**EXERCISE DIRECTIONS**
Which lines in the records below hold the word "Click"? Copy each of them.

**RECORD SET**
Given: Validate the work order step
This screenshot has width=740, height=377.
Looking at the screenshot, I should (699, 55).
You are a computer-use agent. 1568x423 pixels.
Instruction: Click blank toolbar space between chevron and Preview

---

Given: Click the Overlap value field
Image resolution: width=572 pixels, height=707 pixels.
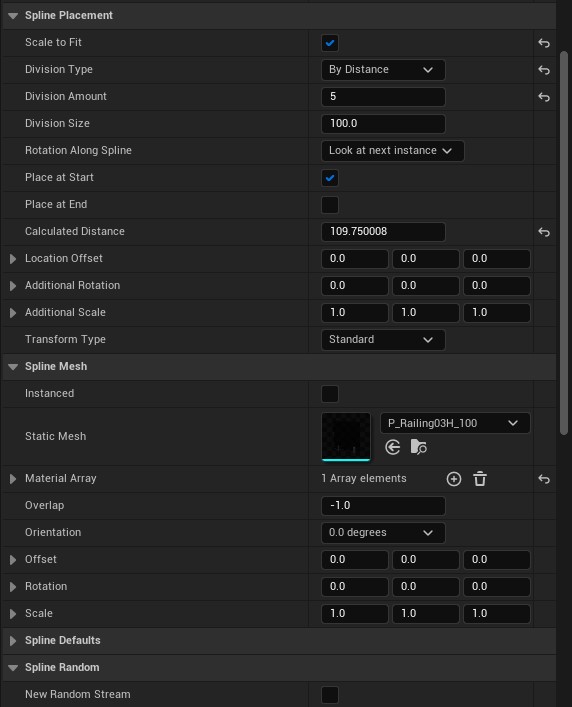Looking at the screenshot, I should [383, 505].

**EXERCISE RESULT**
Instruction: Click blank toolbar space between chevron and Preview
Given: Click the Overlap value field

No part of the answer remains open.